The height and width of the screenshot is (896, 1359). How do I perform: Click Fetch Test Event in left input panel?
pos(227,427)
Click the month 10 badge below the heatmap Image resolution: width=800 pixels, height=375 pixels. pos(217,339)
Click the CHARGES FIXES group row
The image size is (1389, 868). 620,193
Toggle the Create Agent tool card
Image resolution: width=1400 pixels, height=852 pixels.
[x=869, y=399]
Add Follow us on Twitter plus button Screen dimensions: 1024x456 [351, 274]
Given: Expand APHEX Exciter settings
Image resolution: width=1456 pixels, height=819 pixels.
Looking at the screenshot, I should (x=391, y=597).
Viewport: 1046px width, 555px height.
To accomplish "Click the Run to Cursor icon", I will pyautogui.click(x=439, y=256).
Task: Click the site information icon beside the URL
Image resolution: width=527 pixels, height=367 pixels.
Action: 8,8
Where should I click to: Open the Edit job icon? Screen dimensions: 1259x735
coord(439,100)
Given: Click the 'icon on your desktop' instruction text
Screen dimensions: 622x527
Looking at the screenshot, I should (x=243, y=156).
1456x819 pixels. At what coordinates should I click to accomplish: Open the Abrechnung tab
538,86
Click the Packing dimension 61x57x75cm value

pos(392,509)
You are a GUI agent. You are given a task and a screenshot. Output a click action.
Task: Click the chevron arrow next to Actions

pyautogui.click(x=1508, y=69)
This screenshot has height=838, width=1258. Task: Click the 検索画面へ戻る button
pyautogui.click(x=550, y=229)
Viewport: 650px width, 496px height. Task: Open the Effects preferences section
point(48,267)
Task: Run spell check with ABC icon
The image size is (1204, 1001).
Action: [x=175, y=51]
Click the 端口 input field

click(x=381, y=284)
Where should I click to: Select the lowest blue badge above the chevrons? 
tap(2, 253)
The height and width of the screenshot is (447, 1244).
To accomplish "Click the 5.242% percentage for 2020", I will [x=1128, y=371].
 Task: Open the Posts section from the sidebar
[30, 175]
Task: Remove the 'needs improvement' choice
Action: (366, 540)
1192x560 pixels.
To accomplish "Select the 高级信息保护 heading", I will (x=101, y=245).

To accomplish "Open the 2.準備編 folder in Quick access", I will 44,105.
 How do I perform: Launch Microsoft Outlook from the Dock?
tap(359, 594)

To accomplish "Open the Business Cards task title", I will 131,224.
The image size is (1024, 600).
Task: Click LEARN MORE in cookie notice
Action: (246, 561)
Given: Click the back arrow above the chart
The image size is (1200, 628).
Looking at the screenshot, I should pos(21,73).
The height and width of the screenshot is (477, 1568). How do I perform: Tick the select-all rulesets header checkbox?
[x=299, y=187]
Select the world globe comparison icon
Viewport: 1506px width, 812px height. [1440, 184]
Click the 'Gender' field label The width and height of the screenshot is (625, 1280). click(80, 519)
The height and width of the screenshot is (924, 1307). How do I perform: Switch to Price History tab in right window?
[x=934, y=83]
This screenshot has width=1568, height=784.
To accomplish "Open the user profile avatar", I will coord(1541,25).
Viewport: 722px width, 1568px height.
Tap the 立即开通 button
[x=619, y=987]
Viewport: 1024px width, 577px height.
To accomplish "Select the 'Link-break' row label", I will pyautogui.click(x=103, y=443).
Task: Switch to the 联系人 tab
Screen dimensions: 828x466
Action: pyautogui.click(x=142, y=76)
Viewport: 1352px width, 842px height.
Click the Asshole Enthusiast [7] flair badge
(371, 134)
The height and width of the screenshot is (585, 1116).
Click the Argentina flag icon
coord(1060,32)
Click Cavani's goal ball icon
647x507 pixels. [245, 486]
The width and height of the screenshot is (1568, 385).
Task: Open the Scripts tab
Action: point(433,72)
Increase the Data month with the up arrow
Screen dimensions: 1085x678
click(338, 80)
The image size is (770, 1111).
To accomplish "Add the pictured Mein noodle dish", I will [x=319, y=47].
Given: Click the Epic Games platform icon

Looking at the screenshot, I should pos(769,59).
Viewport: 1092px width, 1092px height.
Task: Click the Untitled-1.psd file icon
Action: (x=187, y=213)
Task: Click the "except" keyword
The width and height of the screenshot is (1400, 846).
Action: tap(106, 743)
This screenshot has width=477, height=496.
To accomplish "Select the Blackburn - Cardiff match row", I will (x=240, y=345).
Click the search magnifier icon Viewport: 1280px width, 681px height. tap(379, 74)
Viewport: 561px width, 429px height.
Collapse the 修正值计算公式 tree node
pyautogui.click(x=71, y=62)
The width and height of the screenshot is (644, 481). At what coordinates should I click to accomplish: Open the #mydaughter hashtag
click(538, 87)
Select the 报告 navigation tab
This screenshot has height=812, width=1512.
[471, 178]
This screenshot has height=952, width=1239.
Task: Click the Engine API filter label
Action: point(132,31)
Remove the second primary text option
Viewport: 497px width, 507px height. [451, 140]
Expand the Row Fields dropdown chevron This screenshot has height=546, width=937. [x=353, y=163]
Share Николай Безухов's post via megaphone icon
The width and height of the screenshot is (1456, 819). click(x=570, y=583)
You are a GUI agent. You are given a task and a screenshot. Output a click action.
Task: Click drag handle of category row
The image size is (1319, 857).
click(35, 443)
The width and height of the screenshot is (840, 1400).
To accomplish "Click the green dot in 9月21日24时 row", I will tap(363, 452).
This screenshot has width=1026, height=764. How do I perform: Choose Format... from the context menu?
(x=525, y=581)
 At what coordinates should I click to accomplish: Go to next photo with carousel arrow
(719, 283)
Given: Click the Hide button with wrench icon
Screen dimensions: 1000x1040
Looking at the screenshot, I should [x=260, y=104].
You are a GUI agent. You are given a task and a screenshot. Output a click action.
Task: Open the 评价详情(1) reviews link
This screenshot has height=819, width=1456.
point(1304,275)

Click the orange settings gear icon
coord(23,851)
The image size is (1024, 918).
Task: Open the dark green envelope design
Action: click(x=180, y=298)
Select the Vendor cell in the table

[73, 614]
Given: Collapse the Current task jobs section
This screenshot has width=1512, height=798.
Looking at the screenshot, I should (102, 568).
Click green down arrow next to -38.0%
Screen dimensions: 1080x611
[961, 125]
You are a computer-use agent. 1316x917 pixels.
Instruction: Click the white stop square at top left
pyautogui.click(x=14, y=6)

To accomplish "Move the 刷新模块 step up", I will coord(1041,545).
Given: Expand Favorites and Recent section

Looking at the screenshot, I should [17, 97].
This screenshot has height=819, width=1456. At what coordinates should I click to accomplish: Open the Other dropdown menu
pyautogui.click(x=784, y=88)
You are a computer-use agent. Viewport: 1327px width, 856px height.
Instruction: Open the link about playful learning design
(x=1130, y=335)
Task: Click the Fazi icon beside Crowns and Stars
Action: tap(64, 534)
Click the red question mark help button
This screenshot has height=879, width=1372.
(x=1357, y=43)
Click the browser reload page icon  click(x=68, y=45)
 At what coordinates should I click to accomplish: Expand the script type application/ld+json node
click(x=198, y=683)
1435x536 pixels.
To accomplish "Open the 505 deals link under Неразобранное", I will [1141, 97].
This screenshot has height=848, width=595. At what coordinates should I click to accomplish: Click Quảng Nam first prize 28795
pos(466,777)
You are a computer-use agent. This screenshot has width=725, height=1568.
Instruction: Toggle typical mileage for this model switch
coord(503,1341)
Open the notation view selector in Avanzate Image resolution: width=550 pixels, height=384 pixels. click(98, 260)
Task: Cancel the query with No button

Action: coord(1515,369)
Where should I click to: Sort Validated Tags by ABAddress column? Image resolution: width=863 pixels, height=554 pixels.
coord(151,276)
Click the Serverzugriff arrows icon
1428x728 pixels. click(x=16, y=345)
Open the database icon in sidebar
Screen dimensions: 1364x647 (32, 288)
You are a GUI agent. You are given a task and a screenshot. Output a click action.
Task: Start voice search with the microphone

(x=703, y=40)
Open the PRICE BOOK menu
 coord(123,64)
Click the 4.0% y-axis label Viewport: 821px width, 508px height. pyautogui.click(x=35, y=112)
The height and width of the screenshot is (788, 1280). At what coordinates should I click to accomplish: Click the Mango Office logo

INSTRUCCIONES DE TRABAJO
¿Puedes reproducir sin cambios las líneas de los registros que van desde la que contiene "Viewport: 1024px width, 577px height." hasta la que contiene "coord(1060,32)", ambas incluidas?

SOLUCIÓN
Viewport: 1024px width, 577px height.
To accomplish "Select the 'Link-break' row label", I will pyautogui.click(x=103, y=443).
Task: Switch to the 联系人 tab
Screen dimensions: 828x466
Action: pyautogui.click(x=142, y=76)
Viewport: 1352px width, 842px height.
Click the Asshole Enthusiast [7] flair badge
(371, 134)
The height and width of the screenshot is (585, 1116).
Click the Argentina flag icon
coord(1060,32)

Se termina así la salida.